The drive home was a bit surreal. J was clearly shaken, I reliving every little step before the explosion and kept thinking that I should have been less dramatic during the rain storm so that the husband would not have felt the need to stop. We both said to each other that if we were really going to have to go out that evening, that at least we would have all been together. It is a sad notion and one that no one ever wants to acknowledge but I count my blessings for the little family we have created.
Thankfully, the husband and all his work training really paid off in that moment. He remained composed and focused when I lost both. This is why I think we work so well together. He keeps his composure when I cannot, then once we are out of a storm and need to pick up the pieces, I jump in an initiate the cleanup barking orders and checking off to-do lists.
I am a firm believer that everything is meant to happen the way it does. This is why I also believe in signs and being in tune with future events. I knew that morning that there was going to be some sort of BAM or BOOM in my day, I just did not know the form. Therefore, as much as I would love to think that I am in total control of my own plans (as much control as I can be in with 2 kids), the plans are already written. Which means I need to be less hard on myself for the unplanned and just wing it sometimes. We might be hit with a BAM or a BOOM every once in a while, but if you make it out it alive the only thing that really matters are the steps you take to get to the other side. In my case, I will probably initially let out a scream, compose myself, then lead with my fists.

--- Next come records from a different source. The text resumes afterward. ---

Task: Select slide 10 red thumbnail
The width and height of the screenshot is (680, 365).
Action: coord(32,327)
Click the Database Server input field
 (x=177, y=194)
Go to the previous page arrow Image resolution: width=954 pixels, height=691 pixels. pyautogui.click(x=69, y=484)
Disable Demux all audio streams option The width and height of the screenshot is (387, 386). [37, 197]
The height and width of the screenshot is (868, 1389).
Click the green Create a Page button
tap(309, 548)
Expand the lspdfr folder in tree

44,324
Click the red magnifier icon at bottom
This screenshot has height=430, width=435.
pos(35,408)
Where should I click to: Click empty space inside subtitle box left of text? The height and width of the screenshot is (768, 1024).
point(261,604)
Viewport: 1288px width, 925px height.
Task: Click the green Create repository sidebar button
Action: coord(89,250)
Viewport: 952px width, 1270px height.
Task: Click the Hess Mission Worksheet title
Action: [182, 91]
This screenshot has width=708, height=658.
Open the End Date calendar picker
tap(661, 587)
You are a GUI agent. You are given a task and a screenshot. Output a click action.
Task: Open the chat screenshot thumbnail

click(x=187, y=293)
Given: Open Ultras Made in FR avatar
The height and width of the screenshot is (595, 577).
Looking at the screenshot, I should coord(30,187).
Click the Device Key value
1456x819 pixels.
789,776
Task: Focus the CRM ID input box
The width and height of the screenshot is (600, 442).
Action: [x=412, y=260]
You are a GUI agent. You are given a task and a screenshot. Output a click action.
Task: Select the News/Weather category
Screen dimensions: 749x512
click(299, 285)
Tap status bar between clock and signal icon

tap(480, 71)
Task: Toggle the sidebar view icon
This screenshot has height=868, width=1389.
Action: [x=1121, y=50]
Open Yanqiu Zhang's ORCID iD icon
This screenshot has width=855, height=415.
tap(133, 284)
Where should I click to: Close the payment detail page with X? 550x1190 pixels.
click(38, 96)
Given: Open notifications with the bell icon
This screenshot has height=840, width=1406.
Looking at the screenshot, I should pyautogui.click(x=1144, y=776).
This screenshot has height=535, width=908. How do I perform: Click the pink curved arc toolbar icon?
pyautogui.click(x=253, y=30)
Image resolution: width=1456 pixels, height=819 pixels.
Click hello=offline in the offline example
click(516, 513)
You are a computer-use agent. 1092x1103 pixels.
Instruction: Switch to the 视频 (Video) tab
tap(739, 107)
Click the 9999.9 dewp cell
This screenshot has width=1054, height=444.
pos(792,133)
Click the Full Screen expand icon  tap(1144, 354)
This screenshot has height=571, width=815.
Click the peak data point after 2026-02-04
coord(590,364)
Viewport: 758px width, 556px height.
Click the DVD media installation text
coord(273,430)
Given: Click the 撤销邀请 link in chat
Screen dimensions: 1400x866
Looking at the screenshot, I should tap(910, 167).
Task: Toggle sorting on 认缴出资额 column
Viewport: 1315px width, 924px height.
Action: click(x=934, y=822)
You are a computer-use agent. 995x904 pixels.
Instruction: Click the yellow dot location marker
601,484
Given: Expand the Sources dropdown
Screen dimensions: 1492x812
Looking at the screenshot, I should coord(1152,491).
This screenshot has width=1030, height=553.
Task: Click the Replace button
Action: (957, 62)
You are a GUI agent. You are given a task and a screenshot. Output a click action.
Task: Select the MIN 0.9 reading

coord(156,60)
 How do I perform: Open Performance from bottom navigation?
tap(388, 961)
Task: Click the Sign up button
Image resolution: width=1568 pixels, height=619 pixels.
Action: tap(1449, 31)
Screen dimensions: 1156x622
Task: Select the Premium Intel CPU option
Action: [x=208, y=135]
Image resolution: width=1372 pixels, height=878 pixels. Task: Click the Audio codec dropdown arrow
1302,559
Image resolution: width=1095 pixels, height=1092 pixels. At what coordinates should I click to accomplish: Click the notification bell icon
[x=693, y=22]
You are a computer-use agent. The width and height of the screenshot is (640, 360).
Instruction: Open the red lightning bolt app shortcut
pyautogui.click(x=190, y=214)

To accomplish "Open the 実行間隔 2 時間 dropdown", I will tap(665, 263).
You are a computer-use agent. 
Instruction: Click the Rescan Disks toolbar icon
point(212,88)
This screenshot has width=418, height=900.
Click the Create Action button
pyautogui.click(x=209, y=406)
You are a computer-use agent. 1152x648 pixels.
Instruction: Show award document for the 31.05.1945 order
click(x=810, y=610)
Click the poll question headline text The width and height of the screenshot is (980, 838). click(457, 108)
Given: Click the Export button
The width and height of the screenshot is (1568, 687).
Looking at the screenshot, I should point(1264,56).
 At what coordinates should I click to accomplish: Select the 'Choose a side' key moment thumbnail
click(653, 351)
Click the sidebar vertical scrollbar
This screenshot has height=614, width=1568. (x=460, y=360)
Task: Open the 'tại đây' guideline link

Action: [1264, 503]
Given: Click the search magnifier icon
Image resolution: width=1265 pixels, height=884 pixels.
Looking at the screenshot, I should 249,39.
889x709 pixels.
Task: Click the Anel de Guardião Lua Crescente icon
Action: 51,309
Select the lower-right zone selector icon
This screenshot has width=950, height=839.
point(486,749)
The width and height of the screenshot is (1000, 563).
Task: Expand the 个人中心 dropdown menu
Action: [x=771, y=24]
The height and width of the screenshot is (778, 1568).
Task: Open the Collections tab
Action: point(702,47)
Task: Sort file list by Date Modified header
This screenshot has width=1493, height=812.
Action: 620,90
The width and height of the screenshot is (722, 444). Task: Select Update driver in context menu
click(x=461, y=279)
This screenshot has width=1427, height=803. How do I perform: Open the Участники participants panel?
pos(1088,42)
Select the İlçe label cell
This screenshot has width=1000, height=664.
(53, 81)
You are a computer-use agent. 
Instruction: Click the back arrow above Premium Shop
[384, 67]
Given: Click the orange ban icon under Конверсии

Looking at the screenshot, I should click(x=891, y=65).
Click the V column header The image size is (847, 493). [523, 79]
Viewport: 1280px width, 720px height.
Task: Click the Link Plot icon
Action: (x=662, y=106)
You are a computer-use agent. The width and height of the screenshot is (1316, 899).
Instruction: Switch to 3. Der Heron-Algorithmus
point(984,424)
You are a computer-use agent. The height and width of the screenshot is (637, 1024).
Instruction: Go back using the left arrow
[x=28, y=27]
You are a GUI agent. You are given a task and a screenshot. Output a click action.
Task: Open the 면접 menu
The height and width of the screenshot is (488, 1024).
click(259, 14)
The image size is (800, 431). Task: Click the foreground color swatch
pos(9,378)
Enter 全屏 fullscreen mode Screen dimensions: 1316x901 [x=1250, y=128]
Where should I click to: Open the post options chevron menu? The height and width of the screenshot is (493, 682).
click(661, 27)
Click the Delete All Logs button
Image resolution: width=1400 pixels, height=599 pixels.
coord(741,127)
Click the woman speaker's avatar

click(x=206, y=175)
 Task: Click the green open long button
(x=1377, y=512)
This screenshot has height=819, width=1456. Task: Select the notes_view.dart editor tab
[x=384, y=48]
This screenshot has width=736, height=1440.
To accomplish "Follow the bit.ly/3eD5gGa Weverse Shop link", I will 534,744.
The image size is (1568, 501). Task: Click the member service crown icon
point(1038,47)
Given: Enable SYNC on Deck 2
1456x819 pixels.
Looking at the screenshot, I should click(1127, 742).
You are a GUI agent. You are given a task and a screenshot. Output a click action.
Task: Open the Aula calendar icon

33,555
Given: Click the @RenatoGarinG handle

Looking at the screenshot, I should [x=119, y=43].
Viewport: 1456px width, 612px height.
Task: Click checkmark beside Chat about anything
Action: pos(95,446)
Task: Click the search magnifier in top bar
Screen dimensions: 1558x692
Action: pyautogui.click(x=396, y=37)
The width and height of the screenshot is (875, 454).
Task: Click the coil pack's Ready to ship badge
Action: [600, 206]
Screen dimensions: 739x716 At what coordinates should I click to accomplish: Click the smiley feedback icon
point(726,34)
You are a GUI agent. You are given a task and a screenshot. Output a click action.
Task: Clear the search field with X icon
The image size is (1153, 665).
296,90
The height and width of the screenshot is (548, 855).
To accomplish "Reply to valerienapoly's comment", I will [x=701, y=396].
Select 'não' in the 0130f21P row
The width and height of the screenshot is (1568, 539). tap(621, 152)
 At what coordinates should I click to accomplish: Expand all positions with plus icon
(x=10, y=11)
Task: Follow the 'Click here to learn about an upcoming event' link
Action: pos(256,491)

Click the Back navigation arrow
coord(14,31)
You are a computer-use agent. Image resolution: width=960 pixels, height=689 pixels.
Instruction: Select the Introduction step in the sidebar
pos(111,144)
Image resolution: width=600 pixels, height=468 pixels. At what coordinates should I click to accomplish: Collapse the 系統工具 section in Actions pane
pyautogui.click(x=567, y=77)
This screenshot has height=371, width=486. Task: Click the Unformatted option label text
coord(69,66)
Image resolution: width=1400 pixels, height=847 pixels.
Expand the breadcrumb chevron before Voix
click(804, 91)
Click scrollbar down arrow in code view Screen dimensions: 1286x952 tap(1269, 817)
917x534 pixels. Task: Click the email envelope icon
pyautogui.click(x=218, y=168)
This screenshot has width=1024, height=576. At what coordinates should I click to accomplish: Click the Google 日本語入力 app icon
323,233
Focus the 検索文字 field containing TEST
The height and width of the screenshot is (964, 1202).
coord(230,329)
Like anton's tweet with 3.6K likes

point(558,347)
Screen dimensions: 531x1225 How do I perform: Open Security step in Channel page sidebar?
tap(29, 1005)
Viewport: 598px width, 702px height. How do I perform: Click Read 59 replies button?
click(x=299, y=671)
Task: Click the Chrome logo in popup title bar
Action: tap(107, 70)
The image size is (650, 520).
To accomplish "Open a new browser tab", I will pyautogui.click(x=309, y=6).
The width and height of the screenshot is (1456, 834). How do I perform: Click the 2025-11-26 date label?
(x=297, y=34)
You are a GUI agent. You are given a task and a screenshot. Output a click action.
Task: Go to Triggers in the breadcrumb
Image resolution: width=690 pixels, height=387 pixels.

Even with all the micro-adventures we faced this past Saturday, each hour I spent with our littles outside of our island was perfect. J has stated that he “loves New York,” the husband feels validated in the means by which he handled a scary situation with his family in tow as was able to keep us safe, K is learning to handle longer road trips and I know that we and the littles can handle any rough weather and boom that comes our way.